At noon he woke with Shadow’s weight on his chest.
He put his hands on her warm body and instantly she purred. Usually the weight to which he woke did not have a form. Usually it was a series of pictures too wonderful or terrible to bear. Images of Teresa either very happy or very sad, very healthy or very sick, each of them torturing him in their severity. Sometimes a question would occur to him with such ferocity that he felt his body grow unbelievably heavy, as if the weight of him in that instant would break the bed.
Why had he not quit
working immediately when they learned she had cancer? Why had he not spent every minute of every day and night with her from the moment he met her?
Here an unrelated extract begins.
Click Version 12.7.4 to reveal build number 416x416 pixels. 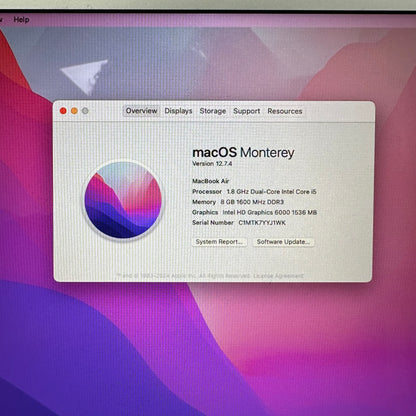212,164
And then darker questions would come, questions that were not actually questions, but bullets from a gun that implicated him in her death. The doctors believed her cancer had started in her lungs.
Had it been the wood stove? Had it been the insulation he had scavenged from a job and used?
It could have been anything, the doctor had told them, uncurious when they’d asked. But anything was anything—it did not exclude Bruce. It encompassed him and all the things he’d made for her and touched and delivered to her for almost twelve years.